From 24c986c842a20e85961706c0f5bf4b0ce3d7e478 Mon Sep 17 00:00:00 2001
From: Sarah Hoffmann <lonvia@denofr.de>
Date: Mon, 24 May 2021 10:29:21 +0200
Subject: [PATCH] add tests for new full name computation with ICU

---
 nominatim/tokenizer/legacy_icu_tokenizer.py |  2 --
 test/Makefile                               |  4 ++--
 test/python/test_tokenizer_legacy_icu.py    | 17 +++++------------
 3 files changed, 7 insertions(+), 16 deletions(-)

diff --git a/nominatim/tokenizer/legacy_icu_tokenizer.py b/nominatim/tokenizer/legacy_icu_tokenizer.py
index b4d85356..2bd22c72 100644
--- a/nominatim/tokenizer/legacy_icu_tokenizer.py
+++ b/nominatim/tokenizer/legacy_icu_tokenizer.py
@@ -537,8 +537,6 @@ class _TokenInfo:
         """
         # Start with all partial names
         terms = set((part for ns in names for part in ns.split()))
-        # Add partials for the full terms (TO BE REMOVED)
-        terms.update((n for n in names))

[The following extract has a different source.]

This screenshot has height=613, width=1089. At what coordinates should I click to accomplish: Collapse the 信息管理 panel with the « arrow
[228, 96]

         # Add the full names
         terms.update((' ' + n for n in names))
 
diff --git a/test/Makefile b/test/Makefile
index 613b974d..b8afdf9b 100644
--- a/test/Makefile
+++ b/test/Makefile
@@ -4,8 +4,8 @@ no-test-db: bdd-no-test-db php
 bdd:
 	cd bdd && behave -DREMOVE_TEMPLATE=1
 
-bdd-no-test-db:
-	cd bdd && behave -DREMOVE_TEMPLATE=1 db osm2pgsql
+icu:
+	cd bdd && behave -DREMOVE_TEMPLATE=1 -DTOKENIZER=legacy_icu
 
 php:
 	cd php && phpunit ./
diff --git a/test/python/test_tokenizer_legacy_icu.py b/test/python/test_tokenizer_legacy_icu.py
index ebce7218..d8ca2f22 100644
--- a/test/python/test_tokenizer_legacy_icu.py
+++ b/test/python/test_tokenizer_legacy_icu.py
@@ -232,23 +232,16 @@ def test_process_place_names(analyzer, getorcreate_term_id):
 @pytest.mark.parametrize('sep', [',' , ';'])

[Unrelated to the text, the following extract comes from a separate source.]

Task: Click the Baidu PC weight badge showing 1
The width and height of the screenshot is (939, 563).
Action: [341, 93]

 def test_full_names_with_separator(analyzer, getorcreate_term_id, sep):
     with analyzer() as anl:
-        full_names =
-            anl._compute_full_names({'name' : sep.join(('New York', 'Big Apple'))})

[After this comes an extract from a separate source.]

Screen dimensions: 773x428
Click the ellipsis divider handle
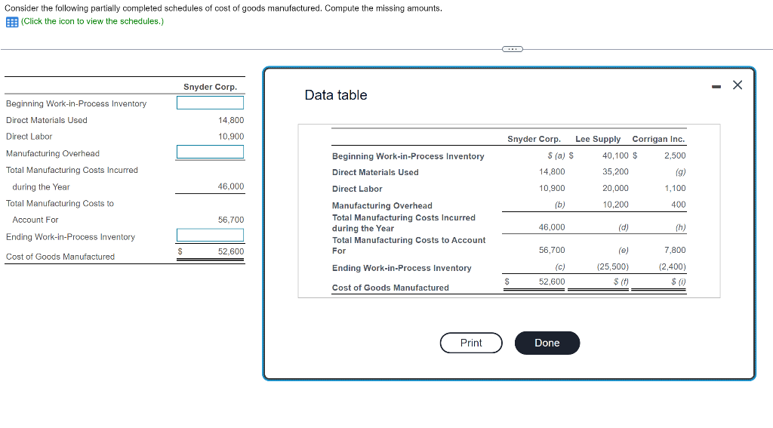513,49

+        names = anl._compute_full_names({'name' : sep.join(('New York', 'Big Apple'))})
 
-        expect = set((anl.make_standard_word(w) for w in ('New York', 'Big Apple')))
-
-    assert full_names == expect
+    assert names == set(('NEW YORK', 'BIG APPLE'))
 
 
-def test_process_place_names_with_bracket(analyzer, getorcreate_term_id):
+def test_full_names_with_bracket(analyzer, getorcreate_term_id):
     with analyzer() as anl:
-        info = anl.process_place({'name' :
-                                   {'name' : 'Houseboat (left)'}})
+        names = anl._compute_full_names({'name' : 'Houseboat (left)'})
 
-        expect = set((anl.make_standard_word(w) for w in
-                       (' houseboat', ' houseboat left', 'houseboat', 'left')))
-
-    assert eval(info['names']) == expect
+    assert names == set(('HOUSEBOAT (LEFT)', 'HOUSEBOAT'))
 
 
 @pytest.mark.parametrize('pcode', ['12345', 'AB 123', '34-345'])